パンの隣に、綺麗なジャムとピクルスの瓶が並び、別のコーナーでは大野の革小物が並ぶ。ここで彼の物は買われなくても、パン購入時に合わせて渡す大野のチラシの二次元コードから買ってくれることが多い。最近の売れ筋は、鹿革とフェルトを使った子鹿のぬいぐるみだ。

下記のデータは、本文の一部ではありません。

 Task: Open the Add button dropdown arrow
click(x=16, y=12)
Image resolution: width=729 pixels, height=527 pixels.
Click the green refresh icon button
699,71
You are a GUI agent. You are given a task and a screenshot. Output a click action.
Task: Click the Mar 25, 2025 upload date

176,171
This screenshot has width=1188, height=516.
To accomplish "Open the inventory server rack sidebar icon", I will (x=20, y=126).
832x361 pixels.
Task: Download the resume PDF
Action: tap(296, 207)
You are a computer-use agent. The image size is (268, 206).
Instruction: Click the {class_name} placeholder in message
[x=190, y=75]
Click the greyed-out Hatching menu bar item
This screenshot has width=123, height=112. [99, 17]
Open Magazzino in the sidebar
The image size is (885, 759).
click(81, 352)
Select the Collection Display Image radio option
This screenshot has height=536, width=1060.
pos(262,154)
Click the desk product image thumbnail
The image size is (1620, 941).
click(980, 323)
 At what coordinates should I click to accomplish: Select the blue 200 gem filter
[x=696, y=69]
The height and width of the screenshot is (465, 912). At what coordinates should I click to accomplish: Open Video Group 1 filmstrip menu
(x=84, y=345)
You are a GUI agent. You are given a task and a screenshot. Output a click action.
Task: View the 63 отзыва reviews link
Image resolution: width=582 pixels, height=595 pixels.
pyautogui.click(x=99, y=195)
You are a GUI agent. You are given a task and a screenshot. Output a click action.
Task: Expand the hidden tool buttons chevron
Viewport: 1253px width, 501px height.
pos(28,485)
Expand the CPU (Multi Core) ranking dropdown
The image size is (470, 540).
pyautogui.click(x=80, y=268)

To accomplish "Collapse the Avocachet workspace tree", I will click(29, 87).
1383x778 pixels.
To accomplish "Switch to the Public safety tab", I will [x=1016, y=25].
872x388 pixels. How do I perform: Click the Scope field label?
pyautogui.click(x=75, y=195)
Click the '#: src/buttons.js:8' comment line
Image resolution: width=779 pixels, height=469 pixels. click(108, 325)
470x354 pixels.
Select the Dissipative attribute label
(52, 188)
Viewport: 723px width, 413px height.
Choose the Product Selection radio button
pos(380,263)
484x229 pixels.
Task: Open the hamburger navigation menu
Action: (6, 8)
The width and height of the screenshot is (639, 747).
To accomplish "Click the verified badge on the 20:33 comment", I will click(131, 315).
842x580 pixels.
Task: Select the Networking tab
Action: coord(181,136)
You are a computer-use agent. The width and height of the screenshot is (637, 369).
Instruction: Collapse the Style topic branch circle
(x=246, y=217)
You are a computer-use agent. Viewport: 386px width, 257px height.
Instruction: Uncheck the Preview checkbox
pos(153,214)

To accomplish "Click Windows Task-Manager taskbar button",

品数が増えたことで、やってくる人も増え、前は数か月に一回ぐらいしかなかった万引きが悲しいことに頻発。
防犯カメラ作動中という看板を作った。
同時に、本当にこの家で今日パン祭りがやっているのか、家に入ってもいいのか迷うという声も多かったので、「本日、アレクのパン祭りやってます。第一金曜二十時~二十一時」という看板も作った。
秋は慌ただしく過ぎていき、季節は真冬へ。
アレクセイは以前と変わらず料理動画を見ている。
今日は、酒を飲みながら料理をする人のレシピ本発売記念の回。
「この人、また本出したのか」
「のようだ」
「本当はアレクも出してみたいんじゃないの?」
「なぜ、そんな質問を?」
「機嫌が悪そうっていうか、悔しそうだから」
「⋯⋯」
「有名になったら何冊でも出せると思うぜ?」
「まだ私に料理動画を撮らせろと?思うんだが、ツバサ。そもそも、料理をやったことがないお前が、どうやってバズる料理動画を作る?」
今度は、ツバサが黙る番だった。
「そこんとこは、考えなしか?!呆れた」
「じゃあ、教えてくれる?」
色んな手伝いをしてきたツバサだが、アレクが料理中のキッチンには立ち入らないようにしていた。